Professor Stanley Jeyaraja Tambiah (1929 - 2014)
Writing on the veteran anthropology professor’s long studies on Thai Buddhism, H.L. Seneviratne said, “If Professor Tambiah’s first Thai study represents a view from the village, and the second from the capital city, the third can be described as a view from the forest.”
Citing on Tambiah’s second Thai study, and drawing parallels in the island, Seneviratne wrote the following:
“The traditional polity of Thailand had no fixed centre or bounded territory. It consisted of a multiplicity of pulsating centres whose fortunes waxed and waned.
“In this system of inherent instability, a conquering hero emerges periodically from some corner of the political universe, and succeeds in bringing a considerable expanse of territory under “one umbrella”, without ever gaining effective control, but claiming ritual dominion.
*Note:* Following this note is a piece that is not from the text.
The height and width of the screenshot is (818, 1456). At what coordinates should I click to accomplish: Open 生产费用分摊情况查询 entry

“This claim is made on the model of the ideal Buddhist ruler, the “wheel-rolling emperor” (cakravarti) who, according to myth, conquers the directions by rolling the auspicious wheel in each direction, only to renounce the territory thus conquered, giving it back to the local ruler who in return accepts the wheel-roller’s ritual sovereignty.
“Parallels with Sri Lanka are clear, as in the case of Dutugamunu, emerging from the peripheral south, and marching on victoriously to bring the whole island under “one umbrella”. Such periodic concentrations of power enabled the king to support the Sangha economically and organizationally, giving rise to a pattern of simultaneous rise or fall in political and ecclesiastical fortunes. The effect on the Sangha is paradoxical: the king’s enhanced power meant that he could ensure the Sangha’s hierarchical authority, but it also gave him the ability to control the Sangha, for example, by staging “purifications” (sasanavisodhana).
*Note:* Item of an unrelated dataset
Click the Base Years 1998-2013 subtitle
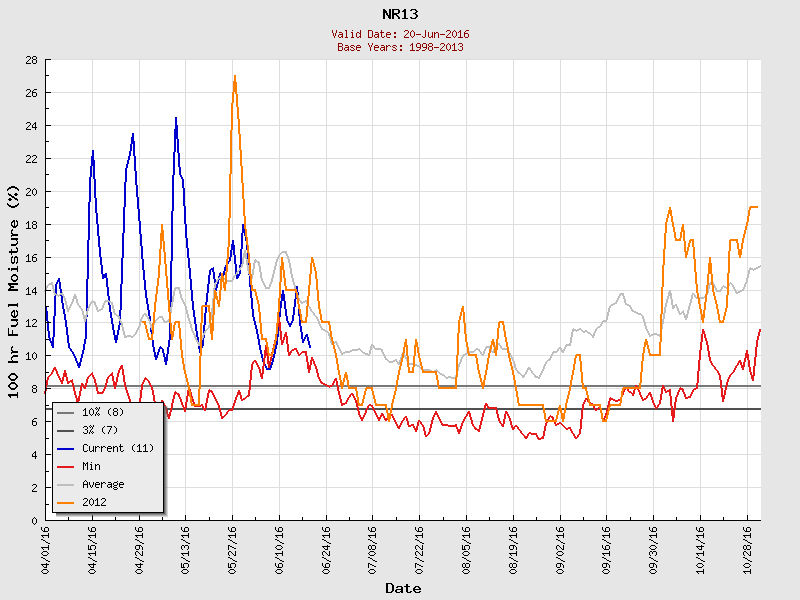 tap(400, 47)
Coming to Tambiah’s Sri Lanka studies, Seneviratne observed: “The identification of Buddhism with an ethnic group and a territory made it exclusive, demoting other groups to second class citizenship. Tambiah points out how this contrasts with the historical process of inclusion that characterized Buddhism, enabling new and incoming groups to be incorporated as equal citizens in a land that all shared. As pointed out by the distinguished anthropologist Gananath Obeyesekere, this is depicted in folk rituals performed up till now.”
Commenting on Tambiah’s book “Buddhism Betrayed,” Seneviratne said: “Far from being a work that should be banned, Buddhism Betrayed? should be read by every literate Sri Lankan, for what it contains is a patriotic message. Tambiah is appreciative of the genuinely nationalist and anti-imperialist urge to assert indigenous culture, and the restorative nationalist and cultural project that came into being in the 1960s and 70s. Most disarmingly of his Sinhala Buddhist critics if only they read the book, Tambiah imagines a pluralistic Sri Lankan culture with a distinctively Buddhist stamp, a position that brings him close to thinkers like Martin Wickremasinghe. To brand him a separatist and a Tiger is as ignorant as it is absurd.”
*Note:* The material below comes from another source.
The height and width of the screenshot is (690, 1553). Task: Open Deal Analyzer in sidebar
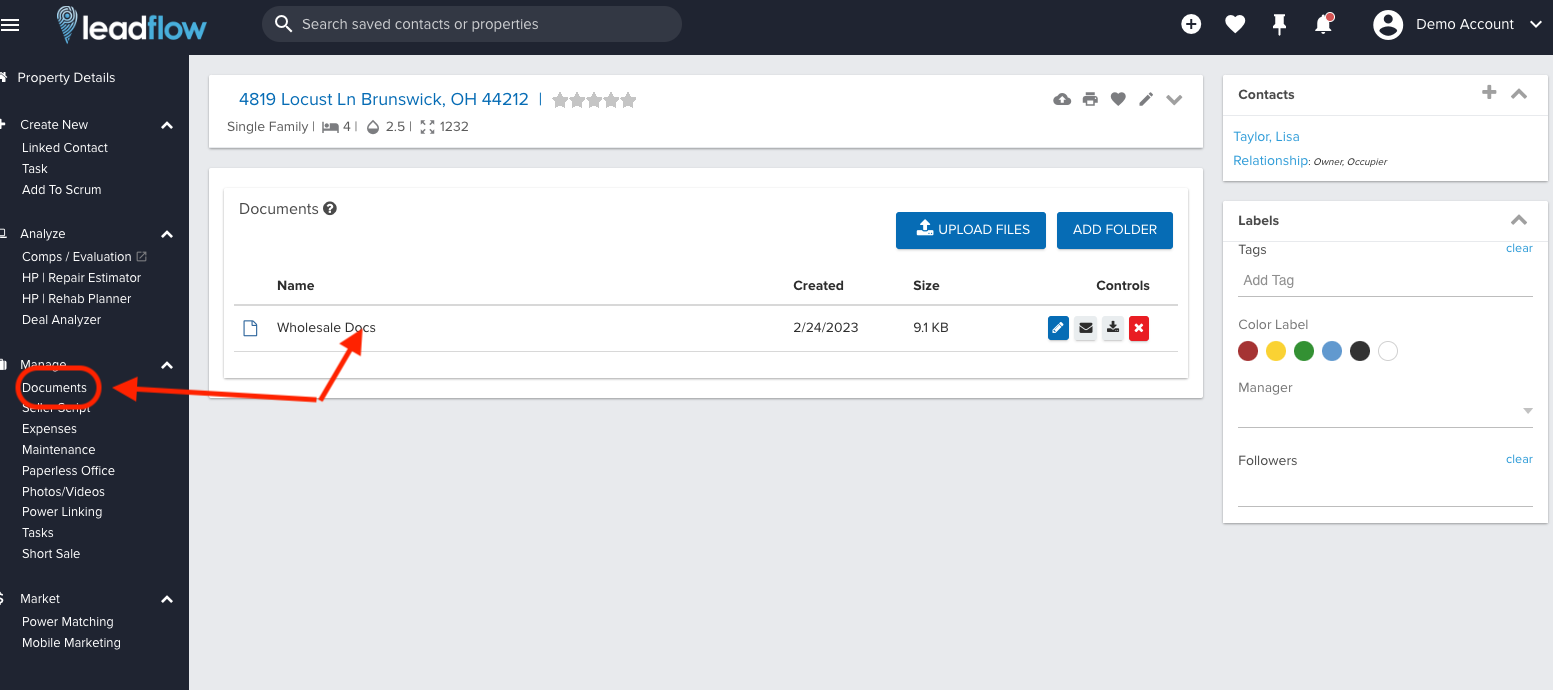[x=61, y=320]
Seneviratne’s projection is nothing but ‘Tambiah Betrayed’ or more specifically, ‘Tamils Betrayed’.
Whether through a genocidal war, or through the structural genocide of reducing Eezham Tamils into ‘Kohomba Kangariya’ folk; whether through a military conquest or through assimilation in the guise of ‘pluralism’, what is envisaged collectively by the Sinhala politicians, military, monks, intellectuals and media is the annihilation of the nation of Eezham Tamils in the island and consolidation of the Sinhala-Buddhist State.
All their projections, approaches, representations, sermons and solution models basically reek of genocide.